Ce qu’il faut retenir de ce compte-rendu journées facture électronique 2026
| Annonce | Qui l’a dit | Ce que ça change pour toi |
|---|---|---|
| Pas de report | DGFIP, Q&A 5 mai 2026 | Le 1er septembre 2026 est définitif |
| Pas de sanctions automatiques | Amélie Verdier, DG Finances publiques, 6 mai 2026 | La bonne foi documentée est protégée, l’inaction ne l’est pas |
| DGFIP ne compare pas les PA | Échanges DGFIP, 5 mai 2026 | Le choix de ta PA t’appartient entièrement |
| AE en franchise concernés par l’e-reporting | Plénière e-reporting, 5 mai 2026 | Vérifier ton obligation même sans TVA |
| Vague belge attendue | Retour d’expérience, 6 mai 2026 | S’équiper avant juillet pour éviter les délais |
| TVA préremplie à horizon 2029-2030 | Amélie Verdier, 6 mai 2026 | La réforme est un socle de long terme |
Ce que tu dois faire avant le 1er septembre 2026
Les journées facture électronique 2026 n’ont pas modifié le calendrier. Elles ont confirmé que la réforme arrive, que l’administration sera pragmatique au démarrage, mais pas passive face à l’inaction.

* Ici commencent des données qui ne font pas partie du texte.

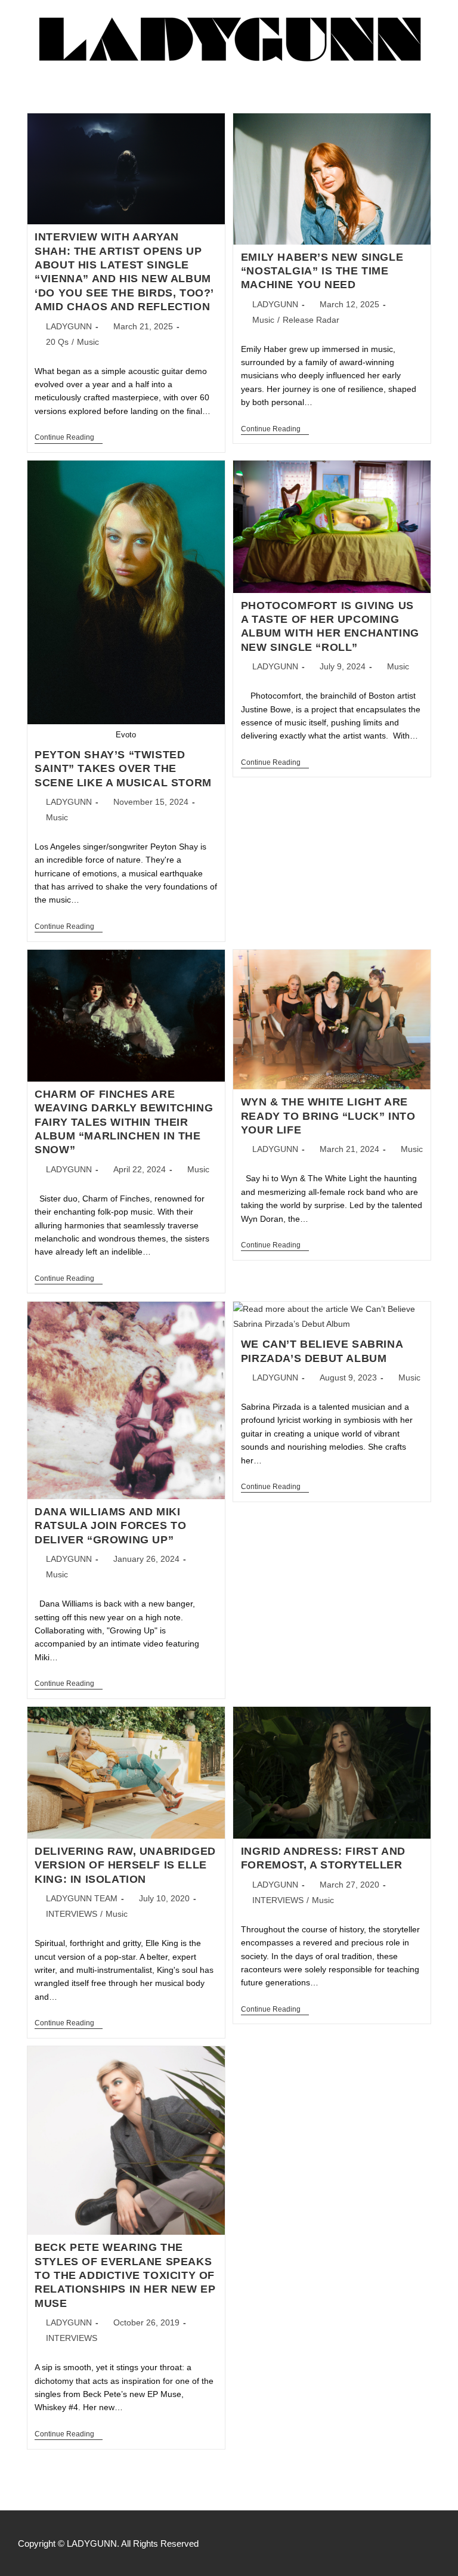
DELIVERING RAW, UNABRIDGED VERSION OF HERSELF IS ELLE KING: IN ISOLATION (125, 1865)
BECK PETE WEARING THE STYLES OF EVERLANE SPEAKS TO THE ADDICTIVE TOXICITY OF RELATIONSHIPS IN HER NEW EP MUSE (125, 2275)
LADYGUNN (69, 326)
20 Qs (57, 342)
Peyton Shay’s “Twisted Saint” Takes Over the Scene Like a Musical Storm (123, 769)
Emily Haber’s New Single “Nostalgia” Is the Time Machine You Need (322, 271)
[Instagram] (434, 2543)
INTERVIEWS (71, 1914)
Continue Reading (69, 437)
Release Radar (311, 320)
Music (88, 342)
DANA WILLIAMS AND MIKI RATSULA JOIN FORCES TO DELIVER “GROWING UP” (110, 1526)
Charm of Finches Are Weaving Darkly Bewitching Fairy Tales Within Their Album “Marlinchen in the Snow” (124, 1122)
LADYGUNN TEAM (81, 1898)
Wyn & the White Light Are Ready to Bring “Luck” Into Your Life (328, 1116)
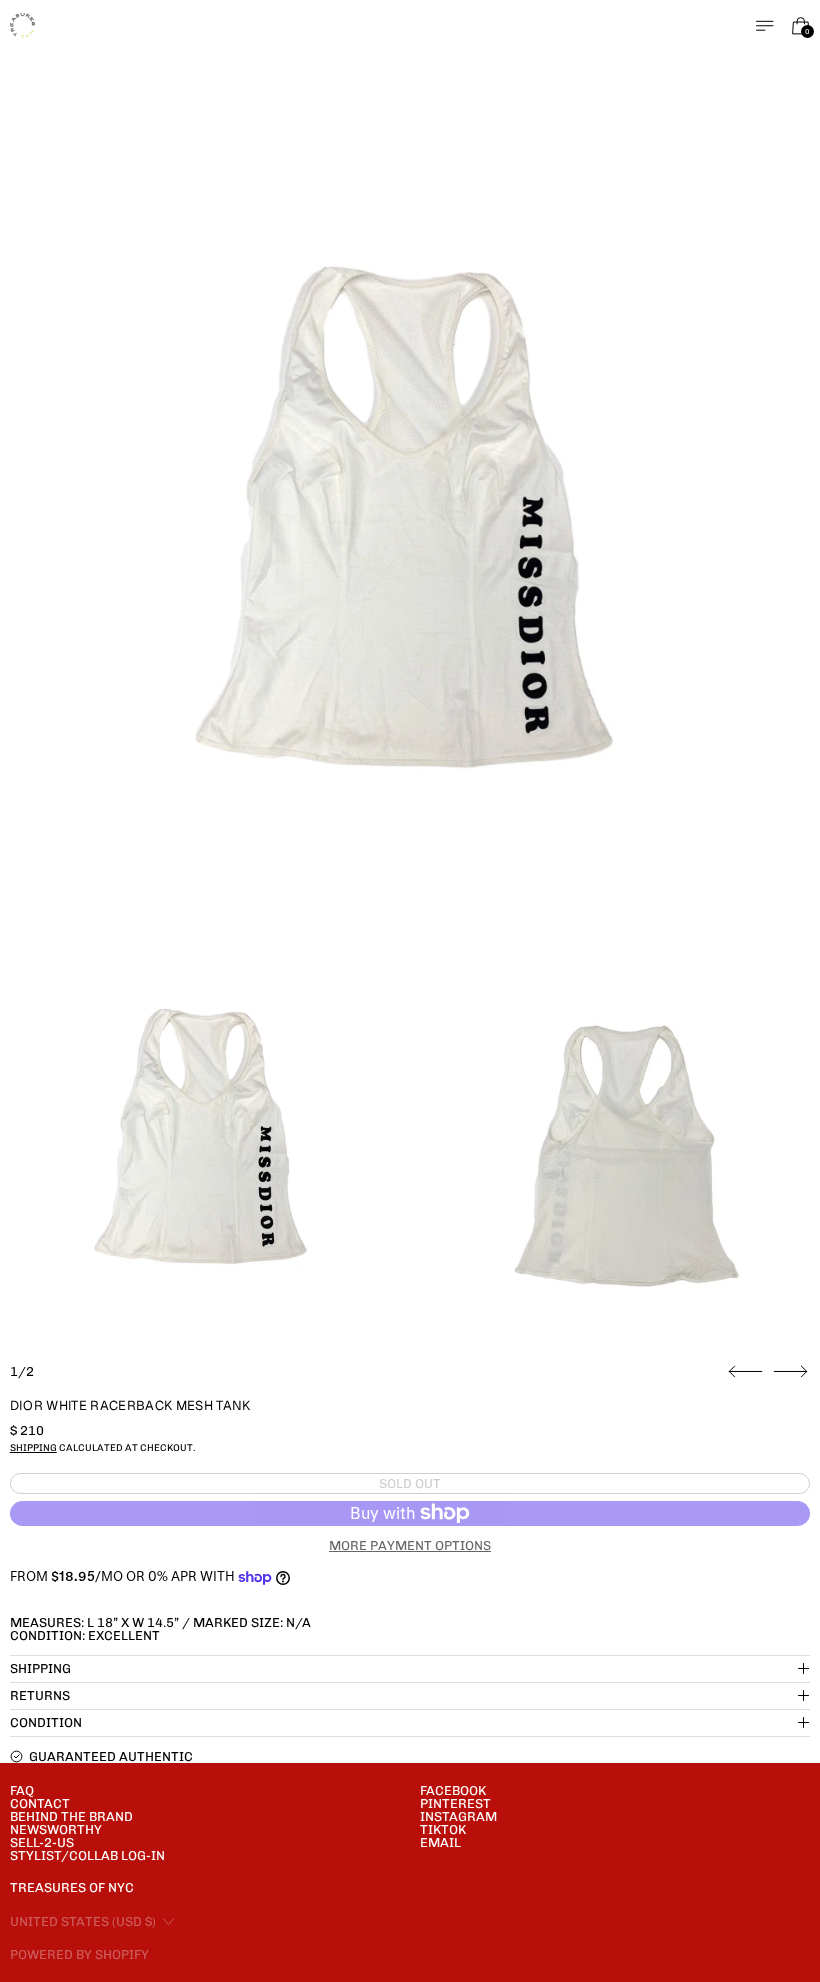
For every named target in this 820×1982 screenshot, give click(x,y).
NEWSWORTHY (56, 1829)
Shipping (33, 1447)
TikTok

Trois actions concrètes à mener maintenant :
- Choisir ta plateforme agréée : l’obligation de réception démarre le 1er septembre 2026. Tu dois figurer dans l’annuaire avec une adresse active avant cette date. Plus d’une centaine de PA sont aujourd’hui immatriculées par la DGFIP.
- Vérifier ton obligation d’e-reporting : si tu as des clients particuliers ou des transactions à l’étranger, tu es concerné même en franchise de TVA. Pour les micro-entreprises, l’obligation d’e-reporting démarre en septembre 2027, avec une fréquence de transmission tous les 2 mois.
- Conserver une trace de tes démarches : emails de confirmation, tickets d’onboarding, captures d’écran de ta configuration. En cas de contrôle dans les premiers mois, c’est ta preuve de bonne foi.
→ Tu ne sais pas encore quelle PA choisir pour ton profil ? Voir notre comparatif des plateformes agréées →
FAQ : Questions fréquentes sur les journées facture électronique 2026
Qu’est-ce que les journées facture électronique 2026 ?
Les journées facture électronique 2026 sont la 5e édition de l’événement annuel organisé par le Forum National de la Facture Électronique (FNFE). Elles réunissent la DGFIP, les plateformes agréées, les éditeurs de logiciels, les experts-com01ptables et les entreprises. L’édition 2026 s’est tenue les 5 et 6 mai au Palais Brongniart à Paris, avec environ 600 personnes en salle le premier jour.
La DGFIP a-t-elle confirmé qu’il n’y aura pas de report ?
Oui. Lors des journées facture électronique 2026, la DGFIP a confirmé qu’il n’y aura pas de report, ni général ni partiel. Le 1er septembre 2026 pour la réception et le 1er septembre 2027 pour l’émission sont des dates maintenues.
Qu’est-ce que le droit à l’erreur annoncé lors de ces journées ?
Amélie Verdier, directrice générale des finances publiques, a confirmé le 6 mai 2026 que l’administration n’appliquera pas de sanctions de manière immédiate, automatique ou aveugle. Les entreprises imparfaitement prêtes seront contactées et invitées à présenter leur trajectoire de mise en conformité. Ce droit à l’erreur protège la bonne foi documentée, pas l’inaction.
Les auto-entrepreneurs en franchise de TVA sont-ils concernés par le e-reporting ?
Oui. Même sans TVA, les auto-entrepreneurs sont soumis au e-reporting pour leurs transactions B2C et leurs flux internationaux, à partir de septembre 2027. La fréquence de transmission est de tous les 2 mois pour les micro-entreprises en franchise de TVA. Ce point a été explicitement confirmé lors de la plénière e-reporting du 5 mai 2026.
Quand faut-il choisir sa plateforme agréée ?
Avant le 1er septembre 2026, date à partir de laquelle tu dois être capable de recevoir des factures électroniques et figurer dans l’annuaire avec une adresse active. Attendre juillet-août expose à des délais d’onboarding plus longs, le retour d’expérience belge présenté lors des journées facture électronique 2026 le confirme.